== Lo que se pide ==
Por favor, retoma el texto sobre los wayuu y el cacique José Dolores y continúalo a partir de su última oración.

El verano siempre fue común en los comportamientos estacionales. Los wayuu asimilaban con estoicismo. El infeliz indígena con la frente bañada en copioso sudor, su bronceada espalda calcinada por los quemantes rayos del sol canicular y destilando lágrimas por dentro y por fuera, aguantó el peso de su destino.
Desesperado cortaba y rajaba pencas de cardón y con la pulpa mitigaba su sed, más no las de sus crías. Indios sin animal no es nadie y cuando aquellos se arrastraban sin aliento entre ramazones de espinas hasta caer desvanecidos de hambre y sed, el wayuu alucinado por la ardiente fascinación de la pampa y los ojos vidriosos de miedo, en un trance de angustia insuperada emprende viaje hacia las sabanas de Anoui. Pero no se relajó.
Dice la antropología que el wayuu es pastor. Los animales tienen para ellos – los wayuu- el más grande valor. El ganado constituye junto con los caballos y mulas signos de gran prestigio, después de la llegada de los españoles. La sociedad está dividida en clanes matrilineales. Pertenecer a tal o cual define por lo tanto el principio de identidad social y el status de un individuo. Un clan rico ocupa la cúspide de la pirámide. La guerra entonces es factor determinante para acumular riquezas y prestigio. Entonces, los poderosos apabullan a los débiles. Los clanes no pudientes que no estuvieran bajo la sombre o protección de otro más poderoso corría peligro de exterminio. Con frecuencia se provocaba. De ahí venían los conflictos. No se dejaba prosperar a los clanes minoritarios.
Sucedió algo fuera de lo común en aquel ambiente egoísta, envidioso y excluyente de los ricos clanes del territorio étnico. La presencia de JOSE DOLORES, mejor conocido entre los indios guajiros como UNUPATA. Realiza el prodigio de llenar ubicuamente la historia y la vida de su territorio ancestral. Fue el único cacique, semejante a los grandes caudillos de las justas mundiales que buscó en la experiencia del pasado, el libro de la sabiduría para conducir sus huestes aguerridas a la victoria. Del viejo árbol genealógico fue tomando las hojas dispersas hasta formar una leyenda intrincada, trama desconcertante de que fue depositaria su tesonera ambición de saber para superar a los demás en táctica y estrategia, en el conocimiento de los hombres y el sacrificio por un ideal superior. El de salir a la defensa de los clanes débiles y pocos extensos que se encontraban vulnerables.

== Datos recopilados ==
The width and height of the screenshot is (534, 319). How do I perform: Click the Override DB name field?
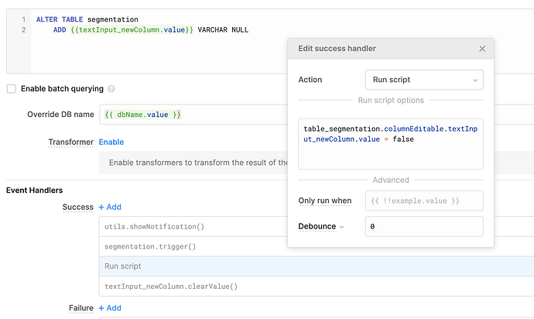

== Resultado de la tarea ==
En la guajira, campeaba la envidia, el odio y la venganza implacable. El hombre andaba como el caballo salvaje, sin jinete, dueño absoluto de sus antojos, haciendo y deshaciendo lo que a bien tenga, sin control de su albedrio. Hasta que UNUPATA se apersonó de la situación reinante. El cacique y sus aliados pusieron orden. Fue incondicional su adhesión al principio de autoridad, de manera que nunca se le dio en conflicto un gobierno alguno. Sólo impuso un orden a favor de los clanes débiles. Los inermes fueron amparados por su amistad y protección.
Al paso del tiempo, terminada la denominada Guerra de Los Mil Días, UNUPATA ya avanzado de edad abandonó sus recorridos por el territorio peninsular, la visita a sus aliados, alejado vivía en Garrapatamana en las inmediaciones de Amaiceo, hoy Carraipia donde tenía sus potreros a orillas del rio que pobló con labradores venezolanos, gente arrimadas de los pueblos del sur de Riohacha y los que llegaron de la Provincia de Padilla. Aquella ausencia fue aprovechada por clanes pendencieros para imponer el imperio del más fuerte y convertir un lóbrego escenario de un drama horripilante, denunciado años después, con sentido más político que humano, por los autores de las novelas Los Dolores de una Raza, Antonio J. López, conocido como “Briscol” y José Ramón Lanao Loaiza autor Pampas Escandalosas, y hoy, muchos años más tarde el escritor Freddy Gonzalez Zubiria con su ensayo.
Los Caciques de la Alta Guajira, no se movieron todos por asuntos del verano y la hambruna pues aguantaron por otros medios y métodos para seguir en medio de las necesidades estacionales. Fomentaron el contrabando, tráfico y tránsito de los extranjeros hacia los países donde se ubica la península.
Pero esto también sufrieron sus traspiés, pues la Primera Guerra Mundial no hizo llegar más las balandras americanas, holandesas, francesas e inglesas que había provisto de toda clase de armamento aquellos indígenas que la usaron para exterminar a sus congéneres. El ron, el brandy y el whiskey solo dejó el vicio que trastocó los frenos inhibitorios de los primitivos.
Los indios pudientes se relajaron, envilecieron, y perdieron el control, el respeto y la tolerancia, se enloquecieron. Se hicieron más pendencieros y comenzaron los desmanes contra los que habían tenido la protección del aguerrido José Dolores. Los indios ricos se untaron con los malandrines como los Echetos. Hasta un cacique a quien un presidente venezolano le había asignado el grado de “general”, se convirtió en raptor de menores, mujeres y hombres, para venderlos a los traficantes venezolanos con la complicidad de las autoridades de ambos países y aquellos desgraciados indígenas fueron a parar a las haciendas zulianas y a los confines de la desembocadura del Rio Catatumbo.
Se iniciaba entonces, casi veinte años de historia negra para los wayuu pobres que perdieron su libertad en manos de depravados empujados por una sociedad con abismos negros y profundos en su alma, que buscaba a todo trance enriquecerse a cualquier costa de la manera más fácil a través del despotismo.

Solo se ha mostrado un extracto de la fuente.